• _Job_:
Decide whether each statement below agrees with the text on unconventional Telecaster players. Answer yes or no for each and quote the words of the text that settle it.
1. One writer sold a 2010 Telecaster in 2011.
2. In DEVO's early years, Mark Mothersbaugh's Telecaster had a full set of strings.
3. The ring modulator on that Telecaster was switched on only occasionally.

• _Text excerpt_:
○ ○ ○ ○ ○ ○ ○
Chris Adkins from MXPX. El Hefe from NoFX ( probably already been mentioned.)
@thunderbyrd can shoot this down: but I really don't think the point was to list guitarists normally associated with different guitars who happen to have picked up a Tele occasionally.
Nice call on Stinson, @hollowman!
That's pretty funny. At once both the most conventional and the most unconventional Tele player, the you se the picture with the string missing and the capo. Very witty, @slider313.
Bay City Rollers. Sorry!
Who Are Some Unconventional Telecaster Players?
Me : I still do not have bought a Telecaster... It's a personal dilemma... I'm lost...
(I sold my brand new 2010 MIM LPB Tele... In 2011 )
Tele into an HH amp in Bauhaus, classic Wilko Johnson combination.
I can see where at first sight it looks wrong but I think it's something you have to get used to.
I love how he just throws his guitar straight up in the air at the end...but WHO CAUGHT IT?!!
This is really a stretch, but definitely unconventional...
In the early years, Mark Mothersbaugh in DEVO played a miserable beat up Tele that only had a few strings, tuned to nothing in particular and there was an Electro Harmonix ring modulator gaff-taped to the front that was on all the time. Pure screeching noise machine... but about as unconventional as you could wanna be.
○ ○ ○ ○ ○ ○ ○
• _Data extract_:
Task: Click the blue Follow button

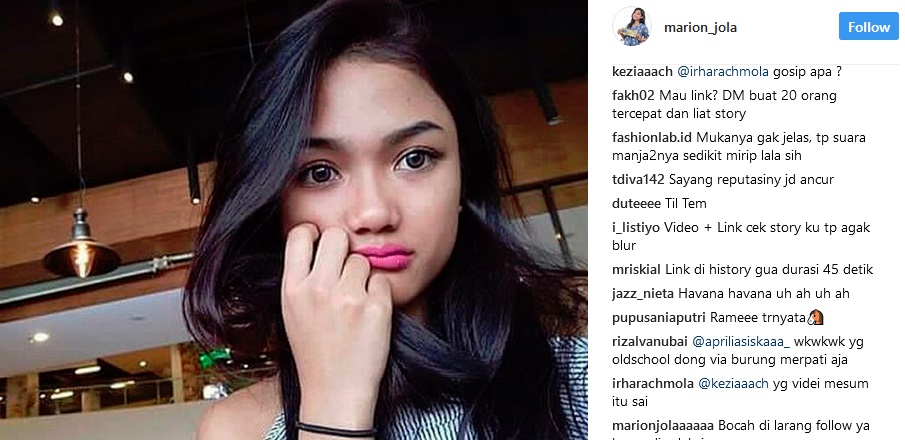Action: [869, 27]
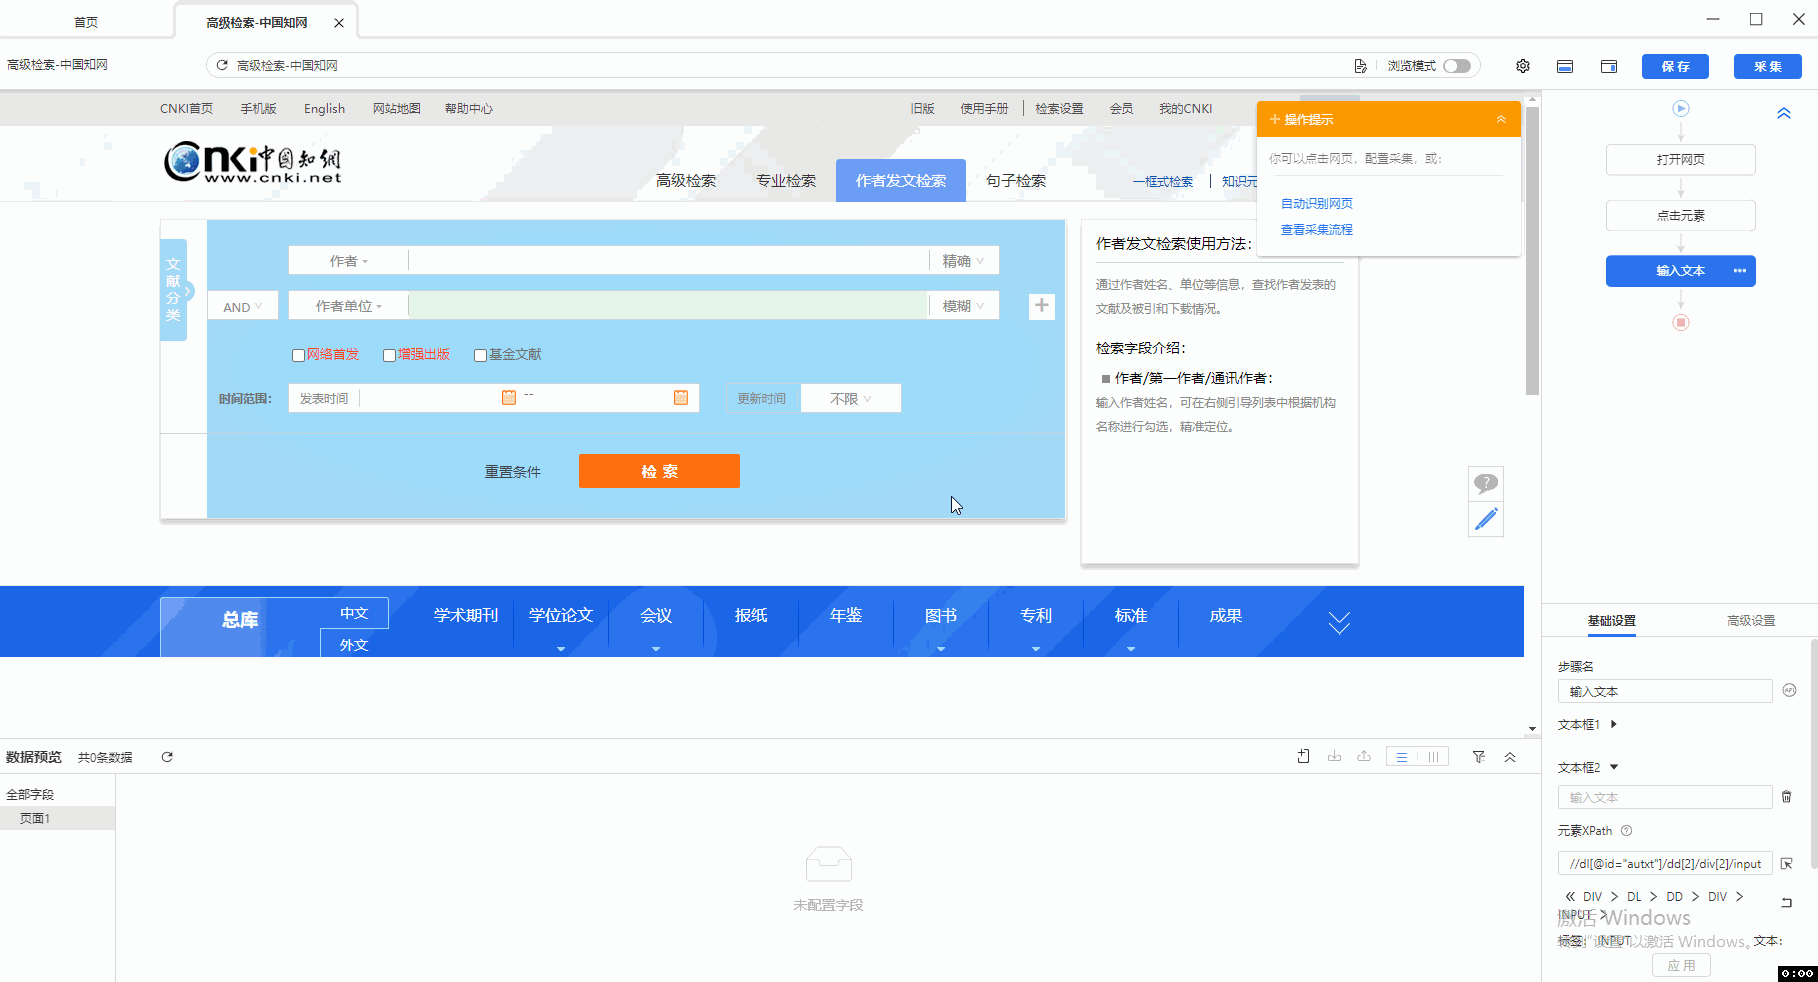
○ ○ ○ ○ ○ ○ ○
• _Finished answer_:
1. Yes: "I sold my brand new 2010 MIM LPB Tele... In 2011"
2. No: "only had a few strings"
3. No: "that was on all the time"